Yeah. Sounds gross, tastes ok. And yes, I'm okay with American cheese product. Also, I don't think I have special "skills"-- I just enjoy cooking.

Tonight, I had rice and a basic Korean side dish (or banchan- 반찬) that's called gyeran jorim (계란조림, meaning egg + simmered in a sauce). It's pretty much boiled eggs cooked with soy sauce, garlic, and a little sugar. Quick and easy, and one of my childhood favorites. Threw some rice in the cooker while I boiled some eggs. Usually, food cooked in the "jorim" preparation is simmered/braised in a soy sauce base for a long period of time. The most popular jorim dish uses a tough cut of beef that's cooked until tender and permeated with soy sauce. The way I cook my gyeran jorim, though, is a quick way I've seen my family do it. The sweet-salty combo of the side dish really goes well with a bowl of plain rice. Mm.
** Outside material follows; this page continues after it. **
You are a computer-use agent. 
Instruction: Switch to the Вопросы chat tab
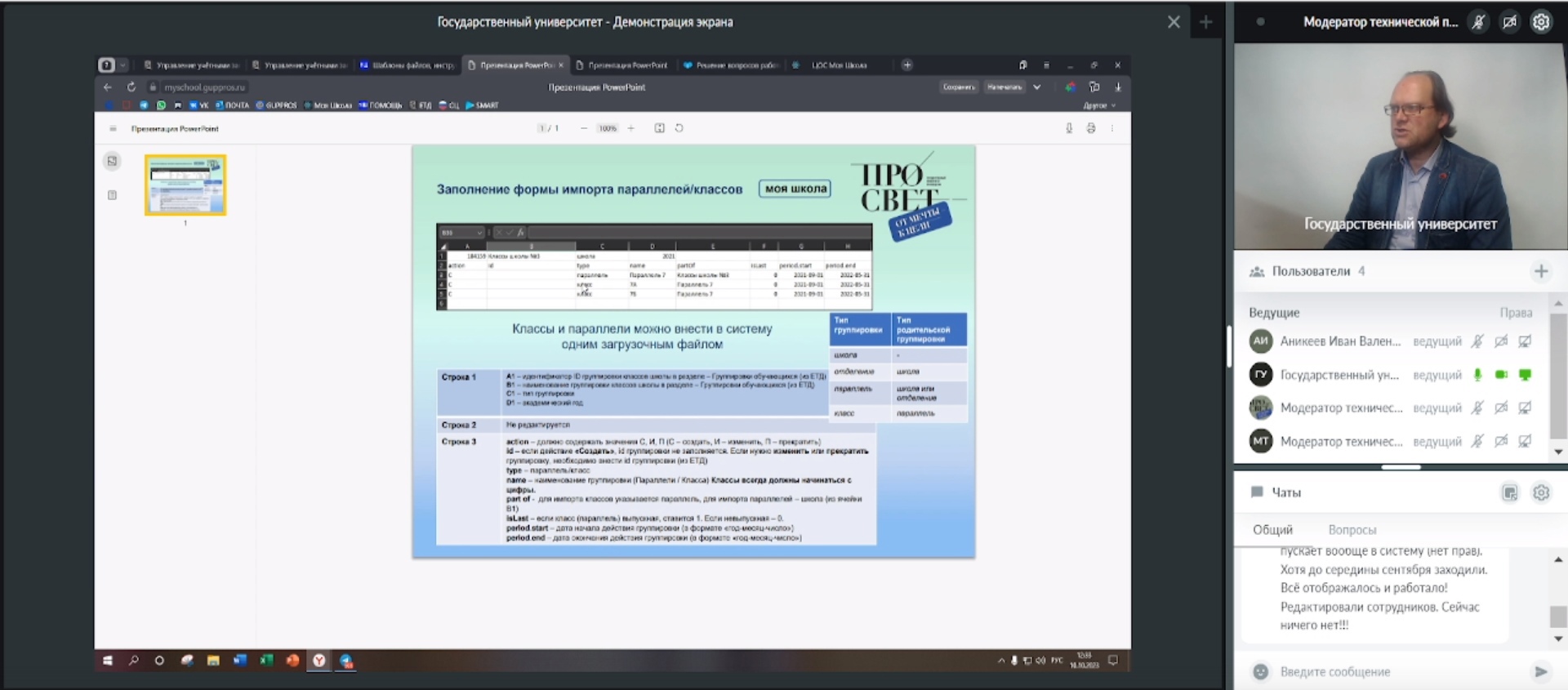click(1352, 530)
Gyeran Jorim, my family's version:
  • soy sauce
  • water
  • sugar
  • boiled and peeled eggs
  • garlic, whole or minced
  • optional: minced garlic, sliced or whole jalapenos, Asian chili peppers, etc.
1. Heat up a pan and add about a 1:4 ratio of soy sauce and water (seriously, just eyeball it. You can't really mess up). Then, add sugar to taste. You want the liquid to come more than halfway up the eggs, so some white is still peeking out. Bring to a simmer.
2. Once the liquid is simmering, add everything else and simmer while stirring for at least 10 minutes, or until the white of the eggs is a brownish hue and the sauce has reduced. The eggs break up easily, so be careful when swirling/tossing the pan to coat the eggs with the soy sauce mixture.
 Feel free to garnish with sliced scallions or toasted sesame seeds. Can be eaten hot, room temp or cold. I like it warm.

And that's it! See, my dinners aren't crazy complicated. And thankfully, this one turned out deliciously.